The best time was really 3-5 years ago. Low rates today and lower prices when you purchased.

That's where we are right now. We bought 8 years ago and had to deal with 5.1%. That wasn't much fun so we blended and extended down to 4.7 after two years and we hammered away until we had the mortgage at about 1/2 of the original principal. Our interest rate is 2.45% now and we went with a 25 year amortization again. That brought our monthly payments down to less than 1/3 of what we were paying (and overpaying) We're pushing the difference into education savings for the kids and for our retirement savings. When rates rise again, we'll adjust accordingly.


----------



## sags (May 15, 2010)

crazyjackcsa said:


> The best time was really 3-5 years ago. Low rates today and lower prices when you purchased.
> 
> That's where we are right now. We bought 8 years ago and had to deal with 5.1%. That wasn't much fun so we blended and extended down to 4.7 after two years and we hammered away until we had the mortgage at about 1/2 of the original principal. Our interest rate is 2.45% now and we went with a 25 year amortization again. That brought our monthly payments down to less than 1/3 of what we were paying (and overpaying) We're pushing the difference into education savings for the kids and for our retirement savings. When rates rise again, we'll adjust accordingly.

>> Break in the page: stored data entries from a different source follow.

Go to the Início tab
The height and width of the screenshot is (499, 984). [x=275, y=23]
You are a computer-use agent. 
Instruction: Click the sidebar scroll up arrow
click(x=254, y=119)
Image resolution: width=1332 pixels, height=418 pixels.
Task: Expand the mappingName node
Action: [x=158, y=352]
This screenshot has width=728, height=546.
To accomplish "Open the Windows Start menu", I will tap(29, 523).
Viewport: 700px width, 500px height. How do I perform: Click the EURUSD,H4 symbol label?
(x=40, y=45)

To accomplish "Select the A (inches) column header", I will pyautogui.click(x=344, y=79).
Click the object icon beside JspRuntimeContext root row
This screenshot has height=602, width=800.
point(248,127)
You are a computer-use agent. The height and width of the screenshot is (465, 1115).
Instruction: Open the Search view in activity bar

Yea but you are doing it the right way. Pay down debt when it is cheap and you can pay more principal off or diversify your investments.

Most people, the overwhelming majority of people in fact, are using cheap money to borrow and spend more.

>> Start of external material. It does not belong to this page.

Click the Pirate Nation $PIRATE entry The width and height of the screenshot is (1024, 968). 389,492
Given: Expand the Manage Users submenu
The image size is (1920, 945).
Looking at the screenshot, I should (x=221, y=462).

I think something is definitely wrong when a family member couldn't pay cash for a new couch...........but bought a $750,000 house.


----------



## My Own Advisor (Sep 24, 2012)

sags said:


> I think something is definitely wrong when a family member couldn't pay cash for a new couch...........but bought a $750,000 house.


That is nuts. 

What is wrong with people? #math101


----------



## Emjay85 (Nov 9, 2014)

My Own Advisor said:


> That is nuts.
> 
> What is wrong with people? #math101


Some people love living off credit. Cash poor, credit rich. As long as they can make the monthly payments its good for them. Not my cup of tea. I don't know how they do it sometimes.


----------



## My Own Advisor (Sep 24, 2012)

I guess so Emjay....I like using credit but only temporarily, i.e., pay off credit cards every month. If I couldn't I wouldn't use them. 

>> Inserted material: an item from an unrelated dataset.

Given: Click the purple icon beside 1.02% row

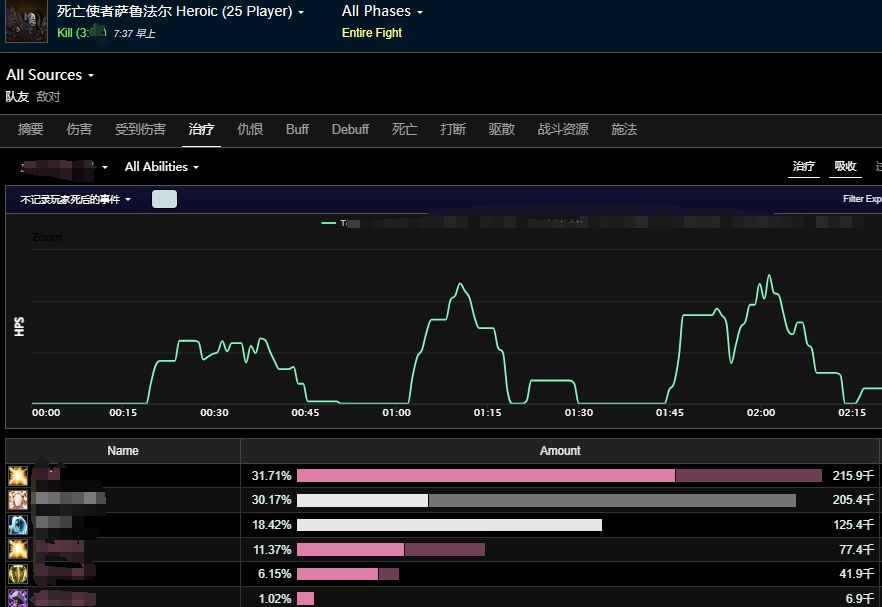Looking at the screenshot, I should tap(18, 598).
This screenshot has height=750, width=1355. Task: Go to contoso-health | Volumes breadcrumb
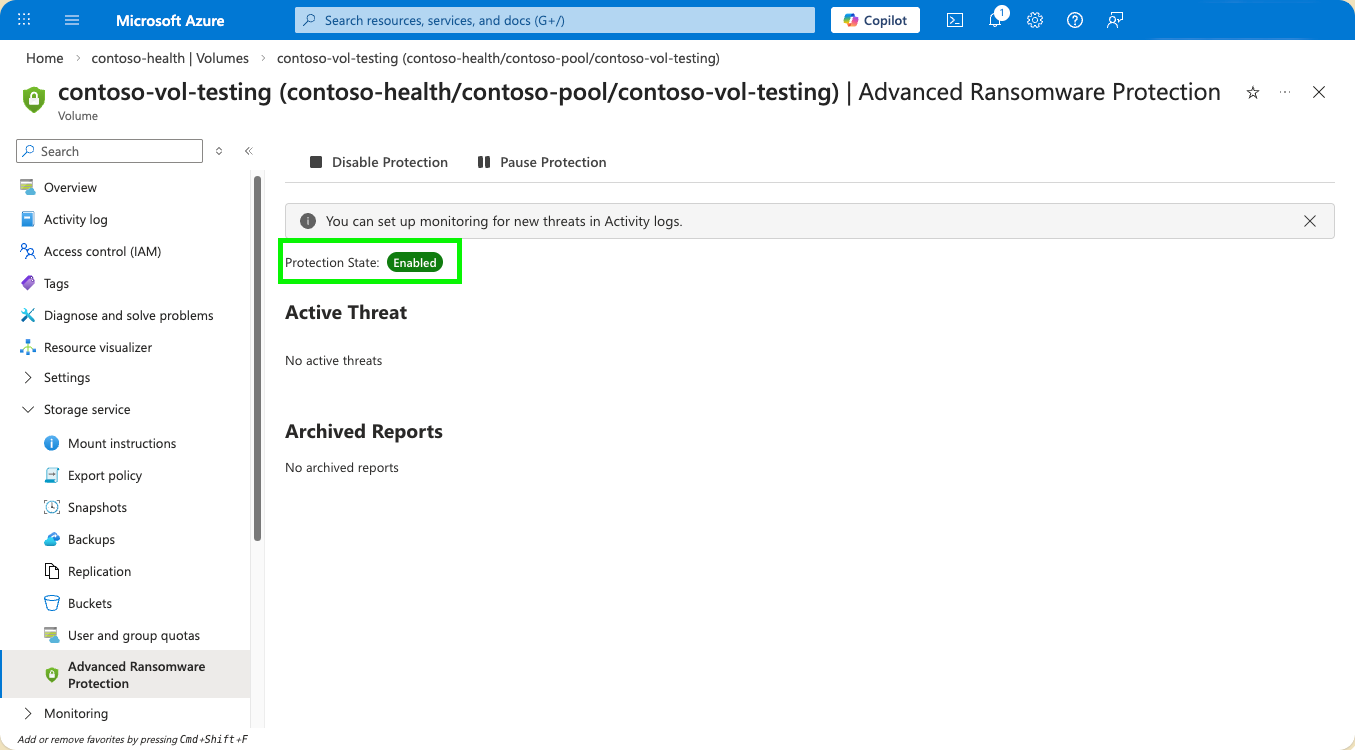pos(170,58)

I don't know how folks can survive paying 19%+ interest on stuff they buy.


----------



## crazyjackcsa (Aug 8, 2010)

You know they don't pay 19%. Every couple of years they just roll it into the mortgage. Keep making the mortgage payments forever and when you die, who cares!

Sometimes I sit here and wonder if that's actually the way to do it? Especially with low interest rates.

I could go out and remortgage my house and extract 90K in equity. My payments over 25 years would actually be the same as I was paying when I bought the house 8 years ago. A payment which was supremely manageable in the first place. I'd still have the place paid for by 60.

I could put that new kitchen in I want, I could get my new outbuilding and heck, maybe even buy a second hand boat and a motorcycle! I get all that stuff while I'm "young" and live life. Instead, I scrimp and save, I go without and wait for a day that may never come. Or if it does, I may have suffered an injury or health crisis and can't enjoy my remaining years.

Maybe we have this backwards? Live now, pay later.


----------



## Emjay85 (Nov 9, 2014)

My Own Advisor said:


> I guess so Emjay....I like using credit but only temporarily, i.e., pay off credit cards every month. If I couldn't I wouldn't use them.
> 
> I don't know how folks can survive paying 19%+ interest on stuff they buy.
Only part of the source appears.